Editorial/Institución editora: 
Department of Spanish and Portuguese, University of California at Irvine [ver información del centro].
Ciudad: 
Irvine
Año: 
2008
Tipo de publicación: 
Tesis
Tipo de tesis: 
Tesis doctorales
Materias de especialidad: 
Descripción: 

Most studies of post-War Spanish poetic production (1939-1975) have maintained the binary opposition between committed and evasionist poetry. As a result of this, most critics have described the work of the poets belonging to the Generation of 1968 as poetry that avoids the social issues of the years leading up to Spain's transition to democracy. My dissertation seeks to articulate the complex and subtle nature of the relationship between poetry and politics and highlight the many shades of gray that lie between the black and white categories employed by most critics.

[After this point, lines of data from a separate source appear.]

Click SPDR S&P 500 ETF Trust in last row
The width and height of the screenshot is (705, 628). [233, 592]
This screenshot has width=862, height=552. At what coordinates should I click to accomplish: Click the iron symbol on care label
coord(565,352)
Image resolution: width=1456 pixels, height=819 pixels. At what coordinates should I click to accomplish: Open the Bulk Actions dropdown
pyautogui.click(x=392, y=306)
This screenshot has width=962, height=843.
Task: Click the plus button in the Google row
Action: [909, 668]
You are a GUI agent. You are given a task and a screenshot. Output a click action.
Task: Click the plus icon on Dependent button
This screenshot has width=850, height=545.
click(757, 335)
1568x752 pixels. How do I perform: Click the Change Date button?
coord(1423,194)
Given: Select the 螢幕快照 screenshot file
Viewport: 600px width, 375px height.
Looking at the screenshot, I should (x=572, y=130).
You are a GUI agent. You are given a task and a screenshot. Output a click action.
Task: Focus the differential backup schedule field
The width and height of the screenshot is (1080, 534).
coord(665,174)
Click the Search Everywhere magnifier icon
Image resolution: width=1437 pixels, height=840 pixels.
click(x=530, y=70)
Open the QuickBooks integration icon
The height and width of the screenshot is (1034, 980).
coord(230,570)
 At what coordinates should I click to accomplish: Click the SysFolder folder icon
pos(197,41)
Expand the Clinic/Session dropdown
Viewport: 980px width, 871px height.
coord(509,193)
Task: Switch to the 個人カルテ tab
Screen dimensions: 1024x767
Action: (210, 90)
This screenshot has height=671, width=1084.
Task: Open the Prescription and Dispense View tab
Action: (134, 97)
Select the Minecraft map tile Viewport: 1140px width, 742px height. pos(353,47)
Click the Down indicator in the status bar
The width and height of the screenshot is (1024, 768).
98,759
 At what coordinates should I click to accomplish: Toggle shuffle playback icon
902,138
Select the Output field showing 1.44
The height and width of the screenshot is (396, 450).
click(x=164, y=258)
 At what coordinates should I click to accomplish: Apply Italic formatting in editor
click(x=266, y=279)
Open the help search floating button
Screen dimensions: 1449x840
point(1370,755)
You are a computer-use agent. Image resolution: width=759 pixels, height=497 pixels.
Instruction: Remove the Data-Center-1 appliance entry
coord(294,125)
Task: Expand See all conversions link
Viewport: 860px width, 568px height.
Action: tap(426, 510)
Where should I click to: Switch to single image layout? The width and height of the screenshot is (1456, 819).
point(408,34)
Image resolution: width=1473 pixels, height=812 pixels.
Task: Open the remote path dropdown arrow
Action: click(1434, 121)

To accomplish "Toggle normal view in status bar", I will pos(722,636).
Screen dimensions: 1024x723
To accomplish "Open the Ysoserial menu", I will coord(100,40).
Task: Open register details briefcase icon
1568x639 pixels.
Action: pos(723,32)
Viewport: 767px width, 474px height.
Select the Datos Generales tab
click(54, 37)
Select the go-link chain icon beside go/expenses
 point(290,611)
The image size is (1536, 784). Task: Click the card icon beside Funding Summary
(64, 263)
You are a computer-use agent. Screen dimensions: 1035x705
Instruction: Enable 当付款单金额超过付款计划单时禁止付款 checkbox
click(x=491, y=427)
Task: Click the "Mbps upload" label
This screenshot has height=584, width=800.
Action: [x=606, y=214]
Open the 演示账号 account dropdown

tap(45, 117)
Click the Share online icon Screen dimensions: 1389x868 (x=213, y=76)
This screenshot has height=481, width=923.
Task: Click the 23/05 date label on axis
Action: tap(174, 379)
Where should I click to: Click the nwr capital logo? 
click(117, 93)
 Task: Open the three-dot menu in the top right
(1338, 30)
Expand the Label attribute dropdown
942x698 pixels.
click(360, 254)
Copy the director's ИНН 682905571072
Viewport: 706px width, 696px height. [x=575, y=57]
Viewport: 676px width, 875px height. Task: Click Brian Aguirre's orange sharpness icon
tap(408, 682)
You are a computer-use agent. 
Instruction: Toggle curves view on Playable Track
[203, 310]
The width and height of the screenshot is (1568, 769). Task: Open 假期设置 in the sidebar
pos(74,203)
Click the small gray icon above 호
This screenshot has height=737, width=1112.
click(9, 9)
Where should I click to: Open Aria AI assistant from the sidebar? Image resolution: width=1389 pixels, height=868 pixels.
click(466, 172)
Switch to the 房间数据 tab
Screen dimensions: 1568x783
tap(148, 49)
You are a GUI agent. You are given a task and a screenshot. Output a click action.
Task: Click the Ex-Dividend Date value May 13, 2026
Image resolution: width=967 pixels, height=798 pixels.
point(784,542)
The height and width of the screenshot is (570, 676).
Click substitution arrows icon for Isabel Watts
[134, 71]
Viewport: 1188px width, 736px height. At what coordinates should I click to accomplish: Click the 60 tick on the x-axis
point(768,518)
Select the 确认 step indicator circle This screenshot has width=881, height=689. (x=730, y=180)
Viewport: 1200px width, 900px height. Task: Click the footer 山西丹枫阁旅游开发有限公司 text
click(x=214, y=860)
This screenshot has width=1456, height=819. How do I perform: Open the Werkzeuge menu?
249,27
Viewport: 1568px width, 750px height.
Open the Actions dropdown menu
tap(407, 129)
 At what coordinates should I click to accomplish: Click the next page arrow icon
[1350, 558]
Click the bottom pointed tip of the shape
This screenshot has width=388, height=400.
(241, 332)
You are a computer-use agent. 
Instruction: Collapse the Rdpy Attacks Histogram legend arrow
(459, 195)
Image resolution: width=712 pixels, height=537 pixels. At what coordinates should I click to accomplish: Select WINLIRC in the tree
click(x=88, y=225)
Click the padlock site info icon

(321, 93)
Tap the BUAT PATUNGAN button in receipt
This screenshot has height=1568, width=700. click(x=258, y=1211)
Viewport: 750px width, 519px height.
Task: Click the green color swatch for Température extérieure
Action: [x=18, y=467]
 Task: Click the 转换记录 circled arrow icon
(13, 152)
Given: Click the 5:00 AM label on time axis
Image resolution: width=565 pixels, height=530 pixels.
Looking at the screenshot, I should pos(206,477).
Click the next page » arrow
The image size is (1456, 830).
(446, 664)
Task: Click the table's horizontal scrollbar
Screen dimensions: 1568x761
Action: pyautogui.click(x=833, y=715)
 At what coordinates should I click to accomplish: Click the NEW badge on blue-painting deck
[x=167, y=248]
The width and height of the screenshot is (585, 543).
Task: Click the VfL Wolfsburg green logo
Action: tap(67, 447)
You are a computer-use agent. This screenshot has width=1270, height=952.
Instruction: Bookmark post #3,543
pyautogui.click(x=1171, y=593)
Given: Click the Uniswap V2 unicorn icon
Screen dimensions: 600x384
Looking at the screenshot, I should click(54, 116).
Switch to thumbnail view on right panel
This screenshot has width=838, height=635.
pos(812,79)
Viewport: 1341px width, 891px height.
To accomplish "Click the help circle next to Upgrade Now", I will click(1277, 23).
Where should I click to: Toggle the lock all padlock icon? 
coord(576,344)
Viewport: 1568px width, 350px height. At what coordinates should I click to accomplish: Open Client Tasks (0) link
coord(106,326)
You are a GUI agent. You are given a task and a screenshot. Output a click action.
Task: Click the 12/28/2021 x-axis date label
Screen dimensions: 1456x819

My analyses will focus on the work of four poets: Jenaro Talens (1946), Jorge Urrutia (1945), Eduardo Hervás (1950-1972), and José-Miguel Ullán (1944). Although in general they have not received as much critical attention as the better-known novísimos, the work of these four poets displays many characteristics associated with that of the nine poets included in José María Castellet's 1970 anthology. Rather than merely denouncing the injustice and oppression perpetrated by the Franco regime, their work looks beneath the visible surface and examines the underlying power structures in play as well as the discursive mechanisms they use to reproduce themselves throughout society.


They extend their critique to discursive practices on both the right and the left, and highlight the problematic nature of emancipatory efforts that results from the tenacity of the regime's official language.


The books of poetry in this study interrogate and critique the poetic and theoretical foundations of social poetry, analyze the construction and maintenance of discursive formations, examine and resist the social institutions and Ideological State Apparatuses based on these discursive formations, and present a defamiliarization of traditional Marxist identity and leftist commitment.


The present study attempts to open up new possibilities for the study of poetry and its interaction with society, and more specifically, new possibilities for the study of poetry on the left, demonstrating that there is no such thing as one way of writing literature engaged with the social and the political.